Bold font indicates the optimal value.

Table 5.

Comparison of the overall mean position and orientation estimation error between the two methods, with the single-axis attitude angle in PULP-Frontnet set to the yaw angle.

Method	X Error (cm)	Y Error (cm)	Z Error (cm)	Yaw Error (°)	Trans Err (cm)	RTE
PULP-Frontnet [36]	86.49	61.30	276.15	88.53	303.47	50.28%
Proposed method (VideoPose5CH-based)	7.33	4.04	27.15	2.62	29.38	5.04%

Open in a new tab

Bold font indicates the optimal value.

The comparative results demonstrate that our method not only provides a clear advantage in position estimation but also exhibits stronger generalization capability and higher overall accuracy in three-axis orientation-angle estimation, thereby validating its effectiveness and superiority for diver’s 6-DoF position and orientation estimation.

4.3. Ablation Study

To evaluate the impact of the refined 2D pose output by VideoPose5CH on the performance of the diver’s 6-DoF position and orientation estimation, the 2D joint coordinates used by the PnP solver are replaced with the current-frame 2D joint coordinates produced by the 2D pose detector, rather than the refined 2D coordinates output by VideoPose5CH. Under this setting, the 2D refinement capability of VideoPose5CH is not utilized. For a fair comparison, VideoPose5CH is further replaced with the VideoPose3D model [12]. VideoPose3D is trained on the augmented Human3.6M dataset described in Section 3.2.3, and the model with the lowest validation loss is selected for inference. For clarity, this baseline is referred to as HRNet + VideoPose3D, while the original method is denoted as HRNets + VideoPose5CH.

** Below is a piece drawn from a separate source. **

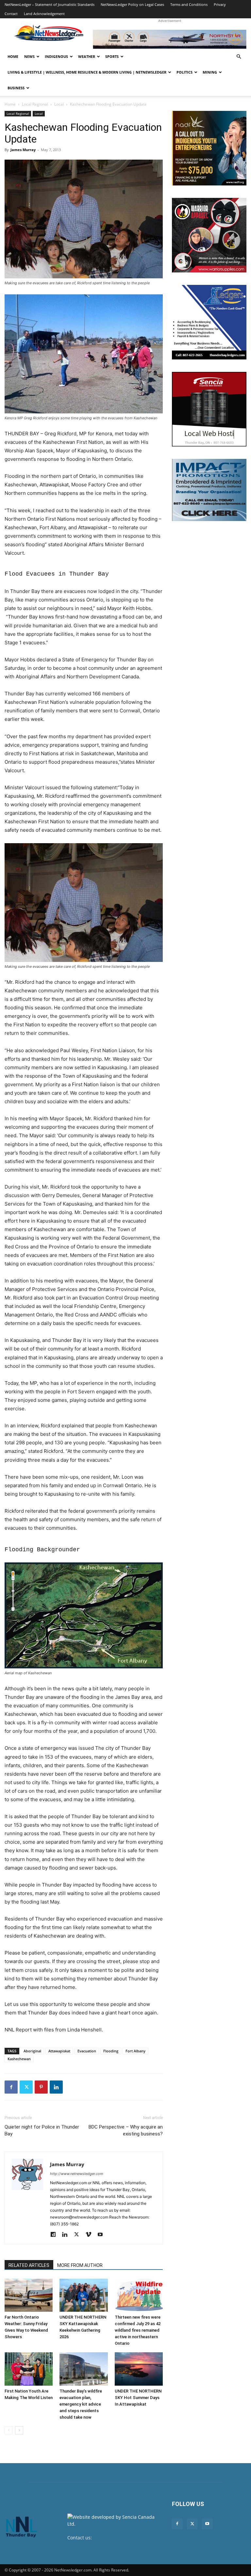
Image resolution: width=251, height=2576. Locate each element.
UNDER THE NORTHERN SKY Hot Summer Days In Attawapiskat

The experimental results are summarized in Table 6 and Table 7. Table 6 compares the translation error, rotation error, RTE, and the ADD(0.5) metric of the two methods across the three scenarios. It can be observed that HRNets + VideoPose5CH consistently outperforms HRNet + VideoPose3D, which does not employ 2D pose refinement, in all scenarios and on all evaluation metrics, with a particularly pronounced performance gap in the close-range scenario. Table 7 further reports the overall mean statistics for the three scenarios, including the mean errors of each 6-DoF component, the mean translation error, the mean rotation error, and the mean RTE. The results in Table 7 indicate that HRNets + VideoPose5CH achieves superior performance across all metrics.

Table 6.

Comparison of translation error, rotation error, and ADD(0.5) between the two methods under the three scenarios in the ablation study.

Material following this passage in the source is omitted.